* Begin Source records *

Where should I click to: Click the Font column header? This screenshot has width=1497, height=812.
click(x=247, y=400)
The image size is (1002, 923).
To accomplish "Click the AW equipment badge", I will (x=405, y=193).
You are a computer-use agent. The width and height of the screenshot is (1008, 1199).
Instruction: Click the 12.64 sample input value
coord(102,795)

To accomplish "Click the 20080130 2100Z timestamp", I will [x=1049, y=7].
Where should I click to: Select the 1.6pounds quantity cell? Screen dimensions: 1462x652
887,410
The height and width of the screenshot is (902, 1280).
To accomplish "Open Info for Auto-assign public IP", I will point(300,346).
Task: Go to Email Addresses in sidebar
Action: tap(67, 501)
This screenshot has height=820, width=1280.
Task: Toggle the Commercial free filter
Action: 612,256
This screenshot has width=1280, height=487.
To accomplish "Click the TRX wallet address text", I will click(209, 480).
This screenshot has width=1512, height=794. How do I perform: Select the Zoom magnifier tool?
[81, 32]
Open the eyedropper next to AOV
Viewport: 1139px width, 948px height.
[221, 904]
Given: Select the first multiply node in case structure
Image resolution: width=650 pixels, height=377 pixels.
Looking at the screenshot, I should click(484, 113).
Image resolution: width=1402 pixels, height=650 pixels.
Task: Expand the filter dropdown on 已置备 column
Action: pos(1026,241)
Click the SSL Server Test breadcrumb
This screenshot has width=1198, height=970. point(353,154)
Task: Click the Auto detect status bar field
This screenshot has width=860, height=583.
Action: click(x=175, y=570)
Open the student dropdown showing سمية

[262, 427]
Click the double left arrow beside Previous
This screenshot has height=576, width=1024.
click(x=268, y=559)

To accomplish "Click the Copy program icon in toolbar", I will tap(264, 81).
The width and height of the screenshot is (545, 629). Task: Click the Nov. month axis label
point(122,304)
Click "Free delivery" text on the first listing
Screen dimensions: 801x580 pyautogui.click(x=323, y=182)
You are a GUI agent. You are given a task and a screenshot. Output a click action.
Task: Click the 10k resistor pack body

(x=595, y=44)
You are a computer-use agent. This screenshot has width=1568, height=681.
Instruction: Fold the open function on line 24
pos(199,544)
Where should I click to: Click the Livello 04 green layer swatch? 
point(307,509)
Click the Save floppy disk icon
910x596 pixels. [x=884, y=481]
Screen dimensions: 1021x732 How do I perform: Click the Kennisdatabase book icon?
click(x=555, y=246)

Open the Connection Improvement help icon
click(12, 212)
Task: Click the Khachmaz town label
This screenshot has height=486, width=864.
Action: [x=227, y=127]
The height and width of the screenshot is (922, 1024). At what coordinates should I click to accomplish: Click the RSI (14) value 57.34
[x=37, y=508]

* End Source records *

* [Task prompt] Please present every line of the records above as a Markdown table with the columns No. and Text, numbering the rows in order and leaving out blank lines.

* [Output of the task]
| No. | Text |
|---|---|
| 1 | Where should I click to: Click the Font column header? This screenshot has width=1497, height=812. |
| 2 | click(x=247, y=400) |
| 3 | The image size is (1002, 923). |
| 4 | To accomplish "Click the AW equipment badge", I will (x=405, y=193). |
| 5 | You are a computer-use agent. The width and height of the screenshot is (1008, 1199). |
| 6 | Instruction: Click the 12.64 sample input value |
| 7 | coord(102,795) |
| 8 | To accomplish "Click the 20080130 2100Z timestamp", I will [x=1049, y=7]. |
| 9 | Where should I click to: Select the 1.6pounds quantity cell? Screen dimensions: 1462x652 |
| 10 | 887,410 |
| 11 | The height and width of the screenshot is (902, 1280). |
| 12 | To accomplish "Open Info for Auto-assign public IP", I will point(300,346). |
| 13 | Task: Go to Email Addresses in sidebar |
| 14 | Action: tap(67, 501) |
| 15 | This screenshot has height=820, width=1280. |
| 16 | Task: Toggle the Commercial free filter |
| 17 | Action: 612,256 |
| 18 | This screenshot has width=1280, height=487. |
| 19 | To accomplish "Click the TRX wallet address text", I will click(209, 480). |
| 20 | This screenshot has width=1512, height=794. How do I perform: Select the Zoom magnifier tool? |
| 21 | [81, 32] |
| 22 | Open the eyedropper next to AOV |
| 23 | Viewport: 1139px width, 948px height. |
| 24 | [221, 904] |
| 25 | Given: Select the first multiply node in case structure |
| 26 | Image resolution: width=650 pixels, height=377 pixels. |
| 27 | Looking at the screenshot, I should click(484, 113). |
| 28 | Image resolution: width=1402 pixels, height=650 pixels. |
| 29 | Task: Expand the filter dropdown on 已置备 column |
| 30 | Action: pos(1026,241) |
| 31 | Click the SSL Server Test breadcrumb |
| 32 | This screenshot has width=1198, height=970. point(353,154) |
| 33 | Task: Click the Auto detect status bar field |
| 34 | This screenshot has width=860, height=583. |
| 35 | Action: click(x=175, y=570) |
| 36 | Open the student dropdown showing سمية |
| 37 | [262, 427] |
| 38 | Click the double left arrow beside Previous |
| 39 | This screenshot has height=576, width=1024. |
| 40 | click(x=268, y=559) |
| 41 | To accomplish "Click the Copy program icon in toolbar", I will tap(264, 81). |
| 42 | The width and height of the screenshot is (545, 629). Task: Click the Nov. month axis label |
| 43 | point(122,304) |
| 44 | Click "Free delivery" text on the first listing |
| 45 | Screen dimensions: 801x580 pyautogui.click(x=323, y=182) |
| 46 | You are a GUI agent. You are given a task and a screenshot. Output a click action. |
| 47 | Task: Click the 10k resistor pack body |
| 48 | (x=595, y=44) |
| 49 | You are a computer-use agent. This screenshot has width=1568, height=681. |
| 50 | Instruction: Fold the open function on line 24 |
| 51 | pos(199,544) |
| 52 | Where should I click to: Click the Livello 04 green layer swatch?  |
| 53 | point(307,509) |
| 54 | Click the Save floppy disk icon |
| 55 | 910x596 pixels. [x=884, y=481] |
| 56 | Screen dimensions: 1021x732 How do I perform: Click the Kennisdatabase book icon? |
| 57 | click(x=555, y=246) |
| 58 | Open the Connection Improvement help icon |
| 59 | click(12, 212) |
| 60 | Task: Click the Khachmaz town label |
| 61 | This screenshot has height=486, width=864. |
| 62 | Action: [x=227, y=127] |
| 63 | The height and width of the screenshot is (922, 1024). At what coordinates should I click to accomplish: Click the RSI (14) value 57.34 |
| 64 | [x=37, y=508] |